▶ **Brief**
Produce a word-for-word copy of the lines from the one that contains "Image resolution: width=1024" to the final line of the data below, with all pictures dropped.

▶ **Source material**
------------
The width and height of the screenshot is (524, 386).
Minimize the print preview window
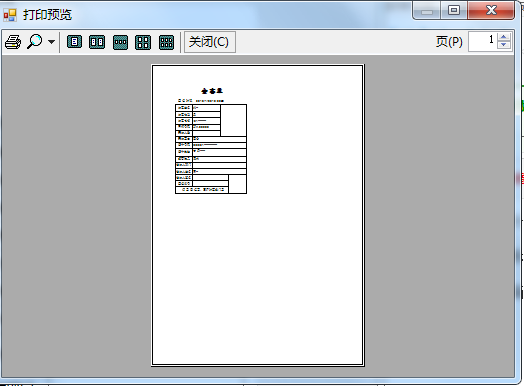pos(427,10)
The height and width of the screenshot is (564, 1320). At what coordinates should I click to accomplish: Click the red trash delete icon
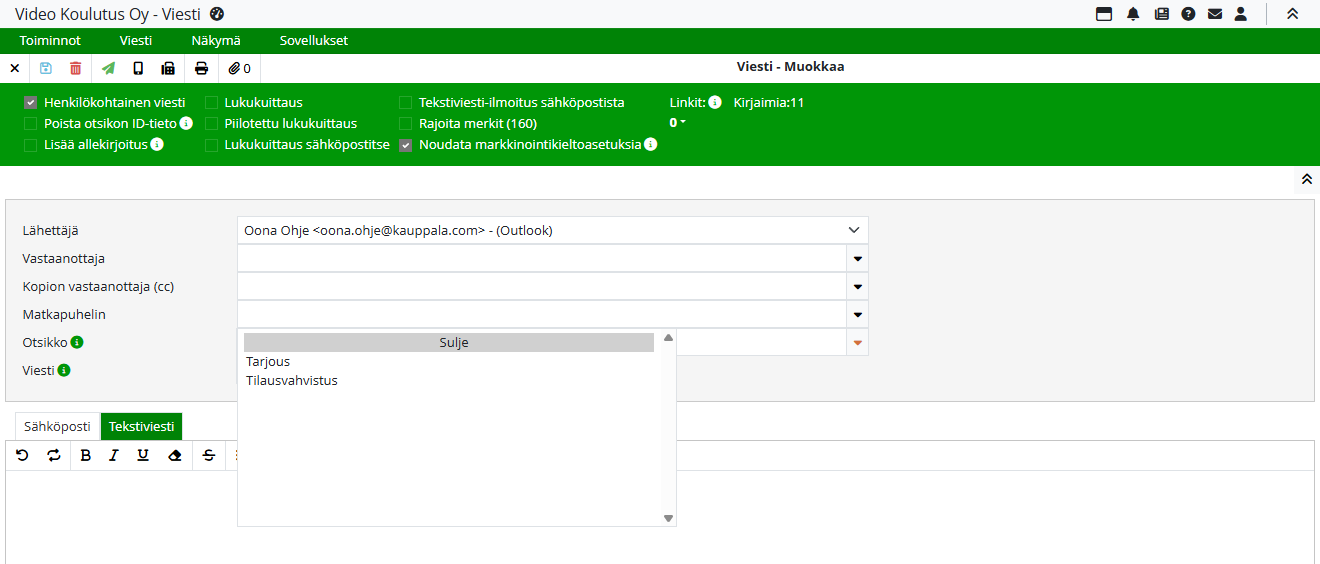[76, 68]
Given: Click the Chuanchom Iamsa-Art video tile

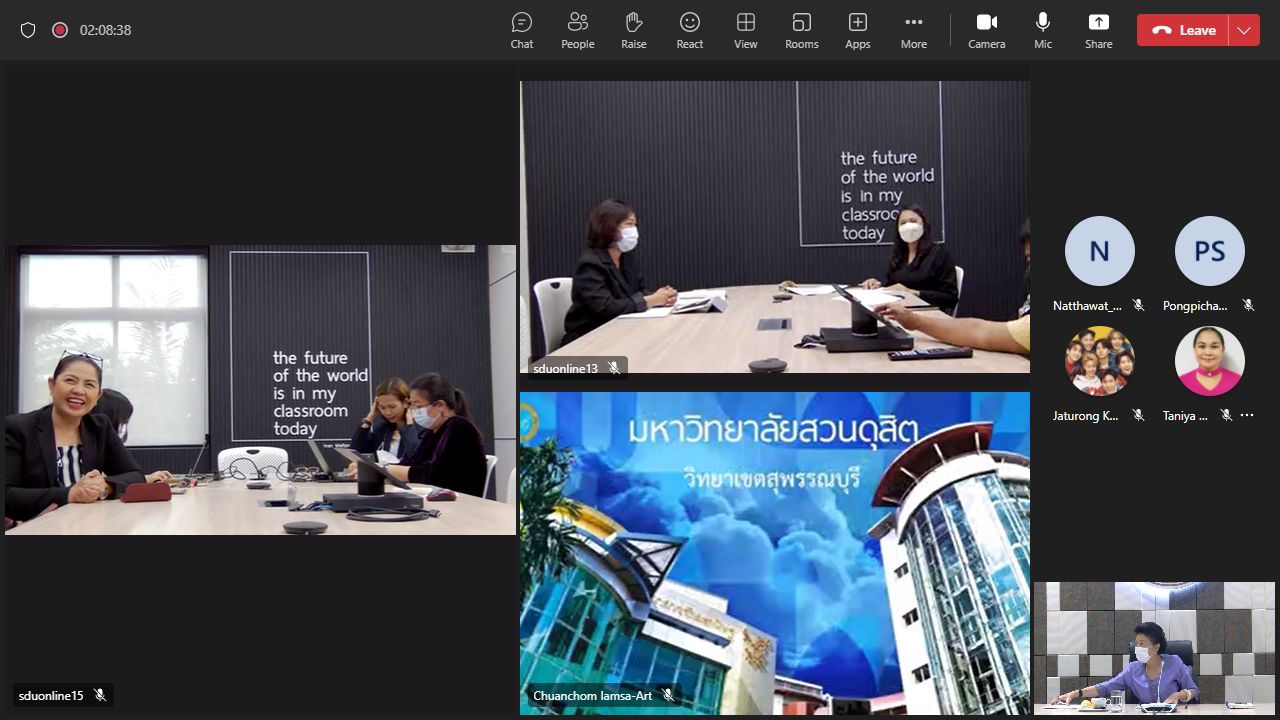Looking at the screenshot, I should pos(774,552).
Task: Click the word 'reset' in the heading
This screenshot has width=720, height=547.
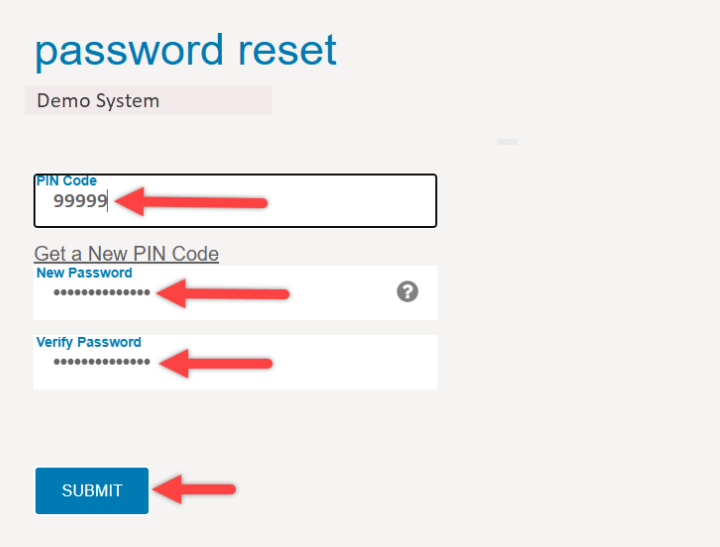Action: [287, 51]
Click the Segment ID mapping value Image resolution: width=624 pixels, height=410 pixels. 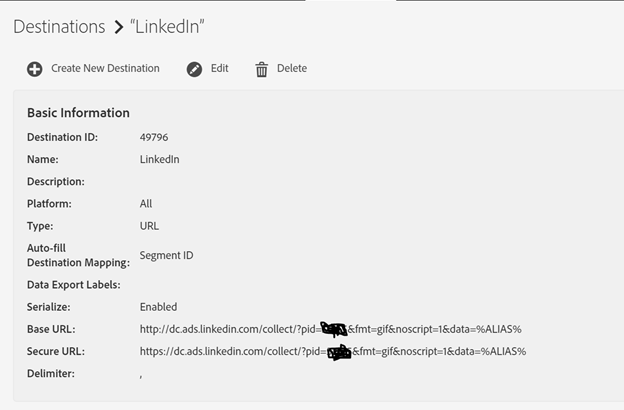(166, 255)
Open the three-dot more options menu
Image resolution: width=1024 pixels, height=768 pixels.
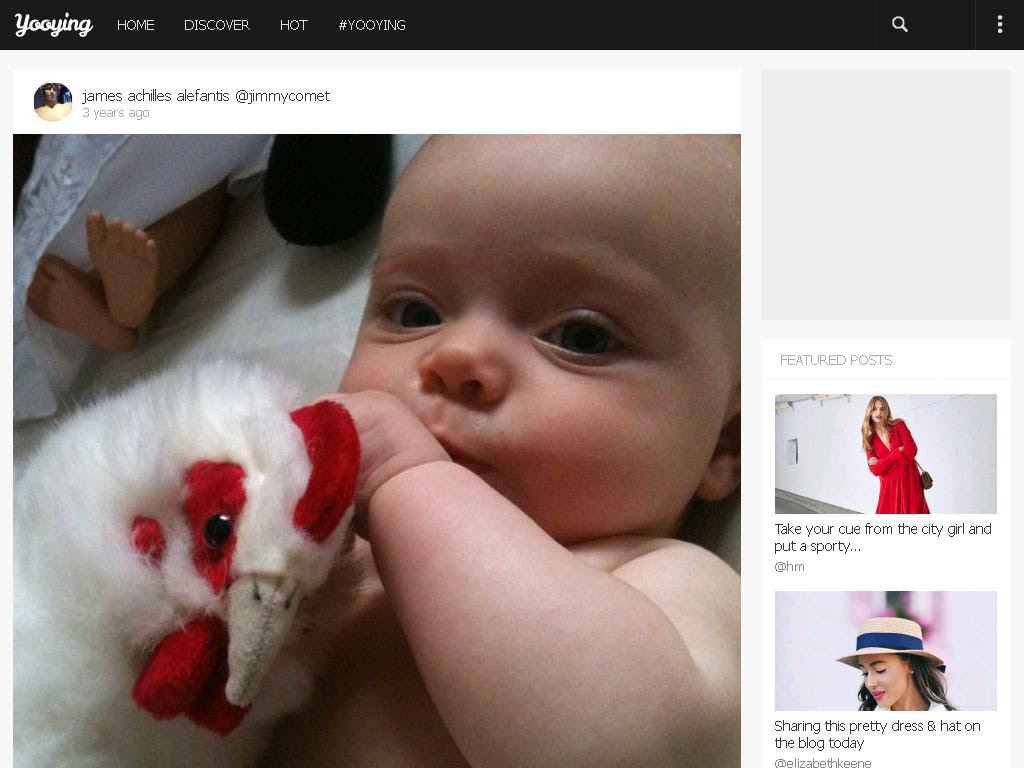click(999, 25)
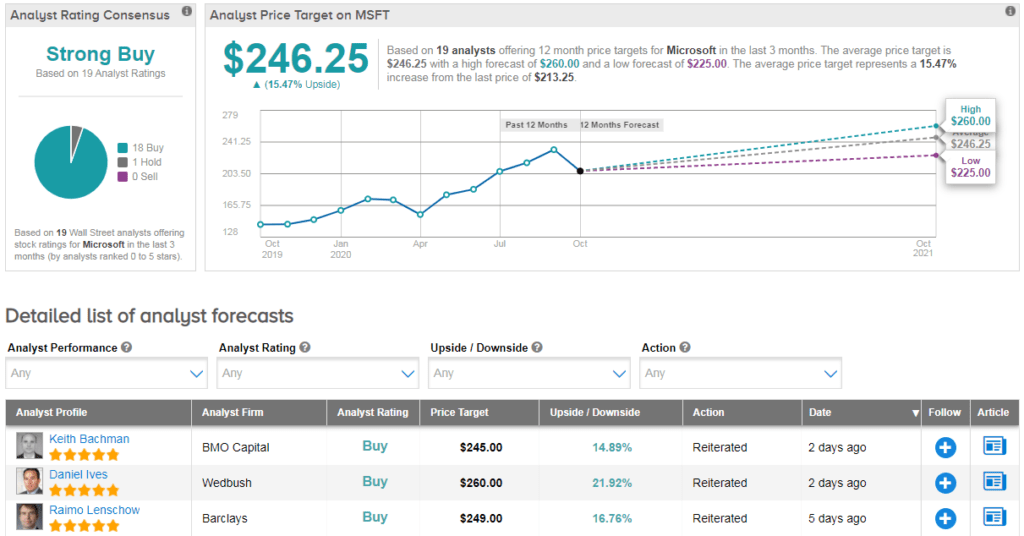Screen dimensions: 1024x536
Task: Click help icon next to Analyst Performance
Action: (127, 348)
------------
▶ **Exercise solution**
Image resolution: width=1024 pixels, height=768 pixels.
click(999, 25)
Screen dimensions: 1024x536
Task: Click help icon next to Analyst Performance
Action: (127, 348)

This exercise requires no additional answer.